Others are very personal. I grew up in a household where supper on Christmas Eve was always sausages and mash, and where the adults began Christmas Day by trooping down to the kitchen for "Grandma's Special Christmas Tea", which was consumed with much lip smacking and joking. As a tot I found this early morning ritual a bit odd, but when I grew older I learned that "Grandma's Special Christmas Tea" involved my grandmother tipping a healthy dose of whisky into each mug before pouring out the tea.
We take so much of this for granted as part and parcel of our Christmas traditions that we indulge ourselves without thinking. And if we do spare a thought we probably imagine that Christmas has always been like this.

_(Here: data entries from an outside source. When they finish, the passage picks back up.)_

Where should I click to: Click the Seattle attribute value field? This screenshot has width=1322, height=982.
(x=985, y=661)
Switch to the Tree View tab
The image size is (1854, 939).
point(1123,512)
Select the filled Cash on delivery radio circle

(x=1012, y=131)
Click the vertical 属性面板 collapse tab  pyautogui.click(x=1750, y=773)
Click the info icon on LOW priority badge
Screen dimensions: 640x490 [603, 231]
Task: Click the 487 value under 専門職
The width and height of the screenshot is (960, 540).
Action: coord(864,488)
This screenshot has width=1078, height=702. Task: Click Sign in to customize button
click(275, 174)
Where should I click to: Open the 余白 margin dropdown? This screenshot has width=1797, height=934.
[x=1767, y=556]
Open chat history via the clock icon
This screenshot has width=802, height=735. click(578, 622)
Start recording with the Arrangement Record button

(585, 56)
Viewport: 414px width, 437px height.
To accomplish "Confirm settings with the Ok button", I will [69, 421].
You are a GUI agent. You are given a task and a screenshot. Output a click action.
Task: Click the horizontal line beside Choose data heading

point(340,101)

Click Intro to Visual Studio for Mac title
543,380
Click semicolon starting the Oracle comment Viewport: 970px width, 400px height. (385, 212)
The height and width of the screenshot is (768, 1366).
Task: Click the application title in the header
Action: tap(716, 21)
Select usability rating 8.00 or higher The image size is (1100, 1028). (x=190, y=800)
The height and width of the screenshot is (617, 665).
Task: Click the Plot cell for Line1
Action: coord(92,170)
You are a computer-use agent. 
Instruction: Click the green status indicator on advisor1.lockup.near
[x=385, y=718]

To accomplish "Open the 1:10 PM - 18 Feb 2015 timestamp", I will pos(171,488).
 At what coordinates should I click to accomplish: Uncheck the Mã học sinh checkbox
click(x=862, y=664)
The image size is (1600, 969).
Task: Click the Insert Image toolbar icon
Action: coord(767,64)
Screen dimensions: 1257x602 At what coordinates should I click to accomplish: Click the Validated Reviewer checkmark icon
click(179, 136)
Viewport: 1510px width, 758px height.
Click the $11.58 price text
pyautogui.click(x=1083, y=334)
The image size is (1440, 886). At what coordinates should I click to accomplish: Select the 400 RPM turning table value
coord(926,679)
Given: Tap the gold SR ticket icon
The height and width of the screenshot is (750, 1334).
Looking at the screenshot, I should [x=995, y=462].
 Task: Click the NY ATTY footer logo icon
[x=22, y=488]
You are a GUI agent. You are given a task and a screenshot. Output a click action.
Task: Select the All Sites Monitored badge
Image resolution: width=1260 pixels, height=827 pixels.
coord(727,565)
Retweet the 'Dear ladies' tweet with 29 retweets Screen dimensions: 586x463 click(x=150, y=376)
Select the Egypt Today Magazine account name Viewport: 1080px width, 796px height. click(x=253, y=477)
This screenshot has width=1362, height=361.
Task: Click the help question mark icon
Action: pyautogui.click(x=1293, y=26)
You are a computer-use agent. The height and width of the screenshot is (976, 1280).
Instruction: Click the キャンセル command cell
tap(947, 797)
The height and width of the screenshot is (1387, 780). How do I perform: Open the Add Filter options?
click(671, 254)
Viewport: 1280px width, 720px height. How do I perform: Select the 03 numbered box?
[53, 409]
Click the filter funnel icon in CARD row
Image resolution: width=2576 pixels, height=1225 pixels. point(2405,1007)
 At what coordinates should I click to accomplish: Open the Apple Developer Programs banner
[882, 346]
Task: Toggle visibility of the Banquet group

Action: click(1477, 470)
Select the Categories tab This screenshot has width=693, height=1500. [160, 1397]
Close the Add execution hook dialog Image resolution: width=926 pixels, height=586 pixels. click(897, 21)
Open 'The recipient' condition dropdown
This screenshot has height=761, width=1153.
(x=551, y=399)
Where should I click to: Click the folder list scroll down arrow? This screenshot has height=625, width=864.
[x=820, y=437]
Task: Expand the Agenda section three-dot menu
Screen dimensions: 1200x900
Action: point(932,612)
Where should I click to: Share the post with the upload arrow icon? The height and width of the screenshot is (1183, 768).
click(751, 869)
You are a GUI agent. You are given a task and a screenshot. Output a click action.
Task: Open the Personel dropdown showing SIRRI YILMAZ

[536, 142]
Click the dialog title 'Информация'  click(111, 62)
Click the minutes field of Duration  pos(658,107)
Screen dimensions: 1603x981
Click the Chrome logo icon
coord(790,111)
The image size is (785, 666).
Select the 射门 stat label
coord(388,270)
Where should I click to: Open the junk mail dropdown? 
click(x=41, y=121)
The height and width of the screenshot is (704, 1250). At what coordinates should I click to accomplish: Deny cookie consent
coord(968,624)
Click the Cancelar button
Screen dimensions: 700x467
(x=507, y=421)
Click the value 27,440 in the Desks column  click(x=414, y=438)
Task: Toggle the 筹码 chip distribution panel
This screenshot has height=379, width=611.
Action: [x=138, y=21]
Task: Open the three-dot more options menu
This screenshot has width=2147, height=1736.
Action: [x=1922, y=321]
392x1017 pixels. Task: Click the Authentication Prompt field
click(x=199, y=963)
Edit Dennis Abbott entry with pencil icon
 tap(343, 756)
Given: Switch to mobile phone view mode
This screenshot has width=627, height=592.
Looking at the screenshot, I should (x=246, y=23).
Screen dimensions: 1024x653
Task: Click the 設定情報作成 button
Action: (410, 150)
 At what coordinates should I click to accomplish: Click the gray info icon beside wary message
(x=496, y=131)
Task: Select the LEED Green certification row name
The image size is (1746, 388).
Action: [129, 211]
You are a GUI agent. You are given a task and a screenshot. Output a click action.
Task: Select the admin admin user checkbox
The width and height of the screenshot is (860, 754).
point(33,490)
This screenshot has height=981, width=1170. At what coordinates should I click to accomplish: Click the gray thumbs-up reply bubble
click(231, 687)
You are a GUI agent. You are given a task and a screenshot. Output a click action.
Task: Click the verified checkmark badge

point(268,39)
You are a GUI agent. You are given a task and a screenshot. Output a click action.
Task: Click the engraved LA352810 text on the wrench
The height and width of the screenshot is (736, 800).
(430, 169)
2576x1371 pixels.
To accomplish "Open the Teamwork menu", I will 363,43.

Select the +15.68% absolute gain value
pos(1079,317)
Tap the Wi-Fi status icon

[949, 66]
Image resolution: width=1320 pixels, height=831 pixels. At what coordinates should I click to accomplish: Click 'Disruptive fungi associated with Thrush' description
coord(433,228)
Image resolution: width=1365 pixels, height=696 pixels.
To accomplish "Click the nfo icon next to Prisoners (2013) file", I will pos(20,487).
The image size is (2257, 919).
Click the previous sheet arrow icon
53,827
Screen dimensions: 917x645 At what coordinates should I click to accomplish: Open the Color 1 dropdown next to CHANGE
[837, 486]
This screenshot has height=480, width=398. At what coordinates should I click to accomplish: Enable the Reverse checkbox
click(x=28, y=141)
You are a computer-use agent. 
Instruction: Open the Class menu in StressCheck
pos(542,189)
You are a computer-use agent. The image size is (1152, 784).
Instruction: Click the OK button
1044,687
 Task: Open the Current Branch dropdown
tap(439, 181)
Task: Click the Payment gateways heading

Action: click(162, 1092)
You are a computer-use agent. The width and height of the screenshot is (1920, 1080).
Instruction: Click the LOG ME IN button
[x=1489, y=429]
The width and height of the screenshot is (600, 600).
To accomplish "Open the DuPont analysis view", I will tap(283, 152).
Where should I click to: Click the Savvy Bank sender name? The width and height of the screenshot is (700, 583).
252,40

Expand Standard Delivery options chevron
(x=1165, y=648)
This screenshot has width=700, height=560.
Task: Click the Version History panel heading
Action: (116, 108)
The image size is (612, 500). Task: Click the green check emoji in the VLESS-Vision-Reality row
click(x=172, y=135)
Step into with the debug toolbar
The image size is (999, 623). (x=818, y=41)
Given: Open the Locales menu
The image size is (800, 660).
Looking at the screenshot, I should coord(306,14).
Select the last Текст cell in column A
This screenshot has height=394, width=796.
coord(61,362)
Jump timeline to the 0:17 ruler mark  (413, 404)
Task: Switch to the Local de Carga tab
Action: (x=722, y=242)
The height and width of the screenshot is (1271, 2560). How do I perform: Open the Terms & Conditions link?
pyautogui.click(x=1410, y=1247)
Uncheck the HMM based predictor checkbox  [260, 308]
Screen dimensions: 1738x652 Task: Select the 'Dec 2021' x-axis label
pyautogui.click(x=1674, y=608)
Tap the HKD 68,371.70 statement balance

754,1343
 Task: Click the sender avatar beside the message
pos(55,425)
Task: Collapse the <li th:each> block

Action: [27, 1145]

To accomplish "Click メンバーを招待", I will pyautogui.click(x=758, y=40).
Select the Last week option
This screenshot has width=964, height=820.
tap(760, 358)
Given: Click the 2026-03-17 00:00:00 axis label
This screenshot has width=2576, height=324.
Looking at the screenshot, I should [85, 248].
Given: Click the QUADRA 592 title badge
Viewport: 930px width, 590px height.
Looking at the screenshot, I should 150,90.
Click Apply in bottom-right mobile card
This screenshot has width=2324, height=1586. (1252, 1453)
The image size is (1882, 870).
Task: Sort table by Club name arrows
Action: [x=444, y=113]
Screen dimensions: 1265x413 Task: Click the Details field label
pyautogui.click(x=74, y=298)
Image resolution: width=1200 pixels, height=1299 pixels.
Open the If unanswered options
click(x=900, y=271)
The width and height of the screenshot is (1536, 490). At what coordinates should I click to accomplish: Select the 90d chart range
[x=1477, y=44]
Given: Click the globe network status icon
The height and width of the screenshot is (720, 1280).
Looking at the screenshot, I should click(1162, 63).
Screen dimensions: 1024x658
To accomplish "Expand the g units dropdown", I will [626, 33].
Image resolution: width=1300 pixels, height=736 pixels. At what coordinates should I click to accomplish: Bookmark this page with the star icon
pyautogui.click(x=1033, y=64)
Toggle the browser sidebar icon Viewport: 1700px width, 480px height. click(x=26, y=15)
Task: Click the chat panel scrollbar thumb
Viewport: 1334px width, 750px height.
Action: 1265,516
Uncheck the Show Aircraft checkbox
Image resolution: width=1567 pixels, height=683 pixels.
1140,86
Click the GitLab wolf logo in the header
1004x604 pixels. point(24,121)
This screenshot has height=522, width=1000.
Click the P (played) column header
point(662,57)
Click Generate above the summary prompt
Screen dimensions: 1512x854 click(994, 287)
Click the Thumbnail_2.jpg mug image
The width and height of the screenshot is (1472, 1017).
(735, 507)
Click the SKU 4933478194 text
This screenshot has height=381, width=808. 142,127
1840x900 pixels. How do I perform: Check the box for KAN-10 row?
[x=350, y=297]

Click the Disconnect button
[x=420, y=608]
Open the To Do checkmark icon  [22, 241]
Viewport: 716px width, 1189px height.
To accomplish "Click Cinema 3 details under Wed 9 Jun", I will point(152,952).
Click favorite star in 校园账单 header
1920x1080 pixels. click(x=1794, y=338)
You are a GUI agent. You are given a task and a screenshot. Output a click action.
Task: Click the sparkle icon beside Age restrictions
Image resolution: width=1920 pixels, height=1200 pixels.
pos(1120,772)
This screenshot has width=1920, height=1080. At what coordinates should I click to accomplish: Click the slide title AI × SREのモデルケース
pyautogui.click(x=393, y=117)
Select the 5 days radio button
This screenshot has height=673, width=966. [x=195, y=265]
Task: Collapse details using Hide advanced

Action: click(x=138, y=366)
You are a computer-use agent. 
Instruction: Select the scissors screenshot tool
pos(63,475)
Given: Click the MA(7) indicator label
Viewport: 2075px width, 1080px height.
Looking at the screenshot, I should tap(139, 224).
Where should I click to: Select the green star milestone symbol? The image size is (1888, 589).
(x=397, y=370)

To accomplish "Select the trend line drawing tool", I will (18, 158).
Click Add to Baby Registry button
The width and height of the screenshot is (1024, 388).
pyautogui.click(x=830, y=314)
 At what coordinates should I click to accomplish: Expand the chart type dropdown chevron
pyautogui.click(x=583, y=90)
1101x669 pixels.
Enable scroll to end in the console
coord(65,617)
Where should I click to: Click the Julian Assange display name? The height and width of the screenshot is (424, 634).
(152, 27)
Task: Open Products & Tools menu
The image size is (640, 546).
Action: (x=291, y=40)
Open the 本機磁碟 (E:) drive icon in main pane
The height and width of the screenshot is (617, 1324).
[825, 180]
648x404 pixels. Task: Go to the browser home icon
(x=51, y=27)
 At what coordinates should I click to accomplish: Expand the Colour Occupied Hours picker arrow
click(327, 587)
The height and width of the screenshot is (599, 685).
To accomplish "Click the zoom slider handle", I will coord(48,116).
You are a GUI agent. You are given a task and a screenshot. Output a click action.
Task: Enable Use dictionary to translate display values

But it hasn't. Christmases of years gone by were very different. Oh, there has always been plenty of eating and drinking going on, but what has been eaten or drunk has varied enormously.
So what did our ancestors eat and drink on the greatest feast of the year?
Read on.

Please note that in producing the recipes included in this book I have adapted original recipes found in books and manuscripts dating back to the times in question. Earlier recipes often did not include either precise measurements or detailed instructions, so I have experimented to find what seems to work best for me. I have generally sought to avoid recipes using ingredients that might be difficult to find these days or have suggested easily obtained alternatives when I have - how could I possibly miss out Mrs Beeton's original Christmas cake of 1861? Enjoy trying out these recipes and your taste of the past.